1982 - 2021
On October 2nd 2005, I attended my first Ring Of Honor show. It was held at the PA National Guard Armory in Philadelphia. ROH was something that I had heard of for a few years, but I had never been to a show before that, or even seen a full match from one of their shows. YouTube had just come into existence about six months earlier, so the only exposure I had to their product was a few grainy video highlight clips of their wrestlers.
The draw that brought me to this show was the main event. Japanese wrestling legend Kenta Kobashi had come to North America for the first time in his career that Fall, and the October 2nd show was just his third match ever in the United States. However, while Mr. Kobashi may have been the factor that motivated me to buy my first ROH ticket, the rest of the talent roster is what kept me coming back
The third match of that night featured two guys who I had never heard of back in 2005 - Matt Sydal and the leader of a group called The Embassy, Jimmy Rave. It didn't take me too long to sort out who was playing the role of the villain in their match.

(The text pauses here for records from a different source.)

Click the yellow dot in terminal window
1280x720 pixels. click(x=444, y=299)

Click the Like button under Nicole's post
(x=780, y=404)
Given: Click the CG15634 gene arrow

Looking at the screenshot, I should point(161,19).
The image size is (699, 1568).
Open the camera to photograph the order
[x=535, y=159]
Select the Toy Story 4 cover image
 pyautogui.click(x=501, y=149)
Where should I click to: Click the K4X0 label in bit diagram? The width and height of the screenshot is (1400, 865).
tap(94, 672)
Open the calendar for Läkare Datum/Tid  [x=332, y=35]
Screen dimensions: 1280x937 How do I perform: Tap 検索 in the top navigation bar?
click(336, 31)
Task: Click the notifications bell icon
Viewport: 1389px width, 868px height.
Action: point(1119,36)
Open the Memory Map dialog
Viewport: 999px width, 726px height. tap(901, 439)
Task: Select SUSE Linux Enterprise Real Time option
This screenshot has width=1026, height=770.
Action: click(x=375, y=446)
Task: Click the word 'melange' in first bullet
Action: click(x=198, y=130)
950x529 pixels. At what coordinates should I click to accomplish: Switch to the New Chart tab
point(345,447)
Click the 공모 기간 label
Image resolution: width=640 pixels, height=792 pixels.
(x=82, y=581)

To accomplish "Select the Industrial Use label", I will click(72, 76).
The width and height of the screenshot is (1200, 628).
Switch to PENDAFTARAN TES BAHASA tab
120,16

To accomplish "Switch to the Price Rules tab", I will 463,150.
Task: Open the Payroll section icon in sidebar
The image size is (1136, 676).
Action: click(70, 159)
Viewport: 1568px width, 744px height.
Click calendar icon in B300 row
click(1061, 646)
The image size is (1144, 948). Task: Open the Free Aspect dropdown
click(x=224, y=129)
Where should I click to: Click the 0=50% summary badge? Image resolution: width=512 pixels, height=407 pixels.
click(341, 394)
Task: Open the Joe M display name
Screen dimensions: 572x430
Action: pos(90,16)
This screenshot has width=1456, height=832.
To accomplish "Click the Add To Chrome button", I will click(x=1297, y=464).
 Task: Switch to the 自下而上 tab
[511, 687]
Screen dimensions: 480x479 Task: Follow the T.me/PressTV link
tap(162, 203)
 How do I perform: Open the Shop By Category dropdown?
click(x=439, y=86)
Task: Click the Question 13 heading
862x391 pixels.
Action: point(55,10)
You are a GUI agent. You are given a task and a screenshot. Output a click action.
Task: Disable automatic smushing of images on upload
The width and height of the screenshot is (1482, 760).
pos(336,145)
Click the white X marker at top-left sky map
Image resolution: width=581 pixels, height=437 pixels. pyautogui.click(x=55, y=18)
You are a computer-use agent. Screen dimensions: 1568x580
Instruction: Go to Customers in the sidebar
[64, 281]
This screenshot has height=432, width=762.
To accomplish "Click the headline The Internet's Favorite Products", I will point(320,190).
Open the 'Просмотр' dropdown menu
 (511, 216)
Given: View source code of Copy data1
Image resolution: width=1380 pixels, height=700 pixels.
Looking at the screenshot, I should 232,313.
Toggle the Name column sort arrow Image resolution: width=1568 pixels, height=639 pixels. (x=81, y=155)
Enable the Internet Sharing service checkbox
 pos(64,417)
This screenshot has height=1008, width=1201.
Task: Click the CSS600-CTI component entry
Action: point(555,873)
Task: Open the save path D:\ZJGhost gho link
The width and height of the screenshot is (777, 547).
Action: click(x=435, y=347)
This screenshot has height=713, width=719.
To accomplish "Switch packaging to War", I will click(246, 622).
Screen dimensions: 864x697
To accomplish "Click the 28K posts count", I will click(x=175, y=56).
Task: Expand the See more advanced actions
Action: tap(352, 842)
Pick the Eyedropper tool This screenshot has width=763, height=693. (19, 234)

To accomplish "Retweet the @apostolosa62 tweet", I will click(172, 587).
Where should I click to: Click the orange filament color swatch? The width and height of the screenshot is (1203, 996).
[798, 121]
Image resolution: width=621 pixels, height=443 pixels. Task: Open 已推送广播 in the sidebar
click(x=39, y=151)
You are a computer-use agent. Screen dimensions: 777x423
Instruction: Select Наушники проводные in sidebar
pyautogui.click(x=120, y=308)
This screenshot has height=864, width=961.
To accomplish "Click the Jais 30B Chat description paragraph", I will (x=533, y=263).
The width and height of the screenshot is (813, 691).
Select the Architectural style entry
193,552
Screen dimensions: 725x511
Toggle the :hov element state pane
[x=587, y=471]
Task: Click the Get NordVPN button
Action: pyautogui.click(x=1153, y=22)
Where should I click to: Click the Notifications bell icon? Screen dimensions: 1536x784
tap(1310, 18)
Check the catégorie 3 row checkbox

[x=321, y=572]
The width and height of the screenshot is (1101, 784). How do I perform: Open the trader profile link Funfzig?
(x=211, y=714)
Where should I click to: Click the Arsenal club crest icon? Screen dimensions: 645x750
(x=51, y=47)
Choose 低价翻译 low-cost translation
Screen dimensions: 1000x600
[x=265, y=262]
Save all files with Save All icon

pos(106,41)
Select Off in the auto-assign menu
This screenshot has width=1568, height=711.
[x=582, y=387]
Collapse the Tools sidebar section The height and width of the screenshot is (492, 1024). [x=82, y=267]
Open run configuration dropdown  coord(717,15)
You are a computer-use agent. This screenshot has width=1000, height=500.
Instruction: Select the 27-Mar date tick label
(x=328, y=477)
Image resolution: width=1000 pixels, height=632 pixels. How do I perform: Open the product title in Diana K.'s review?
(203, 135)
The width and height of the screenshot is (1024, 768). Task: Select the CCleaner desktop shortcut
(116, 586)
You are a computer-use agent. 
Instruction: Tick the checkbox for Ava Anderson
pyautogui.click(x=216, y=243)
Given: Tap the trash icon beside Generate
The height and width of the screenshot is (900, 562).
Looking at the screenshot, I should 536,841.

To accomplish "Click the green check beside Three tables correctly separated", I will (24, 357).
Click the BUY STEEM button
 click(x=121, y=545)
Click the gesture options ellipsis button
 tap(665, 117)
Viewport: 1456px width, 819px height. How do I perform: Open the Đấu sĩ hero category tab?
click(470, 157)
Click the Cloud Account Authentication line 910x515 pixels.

ROH fans had adopted the practice of wrestling fans in Japan by throwing colored streamers in the ring during the entrance of the good guys. They generally didn't throw anything for the villains, but Jimmy Rave was the exception to the rule. As soon as he set foot in the ring, streaming rolls of toilet paper came flying at him from all directions. When this happened, Jimmy lost his mind with anger and screamed at the fans until his face was as red as a stop sign while catching rolls of toilet paper out of the air and firing them back at the audience. I had never seen any wrestler/fan reaction for a heel entrance to the ring come anywhere close to his, before or since. He played the role perfectly!
He wrestled at most of the ROH shows that I had been to in the years that followed, and he never failed to get a big reaction from the fans. I had heard that he signed with TNA Wrestling right around the same time that I went back to college and, consequently, had to cut back on going to shows. I didn't watch TNA, and my free time and spare cash in those days were pretty limited, so I lost touch with Jimmy's career progress and with professional wrestling in general for a few years.
Jimmy spent much of the past decade touring with independent promotions. Things sadly took a turn for the worse last November. In a post on Twitter, Jimmy announced his retirement due to an infection which resulted in the amputation of most of his left arm. Unfortunately, it did not end there, as the infection had spread to both of his legs. He shared this message on Twitter just seven weeks ago:
This morning, I learned that Jimmy Rave, whose real name is James Michael Guffey, passed away on Sunday night. He was only 39 years old.